Document text:
Audio Learning Center

Unlike most neurotic boy outsiders, the members of Audio Learning Center have more to offer than paint-by-numbers angst and chip-on-shoulder bravado. Formed in 1998 as Mandarin, ALC fused the creative forces behind two aquatic early-’90s Portland acts when former Pond bassist and vocalist Christopher Brady and ex-Sprinkler guitarist Steven Birch joined forces with drummer Paul Johnson. Their labors birthed the melancholy baby that is Friendships Often Fade Away, Audio Learning Center’s just-released debut.

Lyrically, Friendships swims in a puddle of its own sorrow, sick with loss and crippled by malady. Brady’s most effective material recalls mournful tales of souls haunted by tainted love and shattered pasts. “Winter” describes a woman’s buried childhood dreams and visions of All the things that she could have become while she kills time at a dead-end job. Another tune analyzes the twisted relationship between a scientist and his robot creation: It ends badly, as do most of Brady’s songs: Parts wear out after a while/Happens to everything, he sings, assuming the scientist’s role with resignation. Particularly moving is “Prescription,” which tells the story of a mental patient plagued by a brain full of voices on the eve of his release from a hospital: As long as I take my medicine/They tell me that I should do pretty well, croons Brady, who dedicates the song to his brother in the liner notes.

Task A:
Please reproduce the part of the Audio Learning Center review that opens with the words containing "Unlike most neurotic" and closes with "Center’s just-released debut.".
Task B:
Supply the next part of the Audio Learning Center review, continuing after its last sentence.
The lines that follow come from another source and are unrelated to the review.

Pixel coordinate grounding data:
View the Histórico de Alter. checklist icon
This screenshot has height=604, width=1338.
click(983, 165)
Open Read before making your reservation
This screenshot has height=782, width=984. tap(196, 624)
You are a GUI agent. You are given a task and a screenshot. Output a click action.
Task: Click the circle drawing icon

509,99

Result A:
Unlike most neurotic boy outsiders, the members of Audio Learning Center have more to offer than paint-by-numbers angst and chip-on-shoulder bravado. Formed in 1998 as Mandarin, ALC fused the creative forces behind two aquatic early-’90s Portland acts when former Pond bassist and vocalist Christopher Brady and ex-Sprinkler guitarist Steven Birch joined forces with drummer Paul Johnson. Their labors birthed the melancholy baby that is Friendships Often Fade Away, Audio Learning Center’s just-released debut.

Result B:
With all this shoegazing going on, it’s refreshing to hear “Favorite,” a sprightly three-and-a-half-minute paean to teenage fanclubs everywhere: I listen to your music in my room/Shutting out the world/Just me and you, Brady shouts, adopting the fan persona with a perceptible wink in his eye. It’s one of the few light moments on this mostly somber affair, rising briefly from the ashes of misery before disappearing back into the abyss.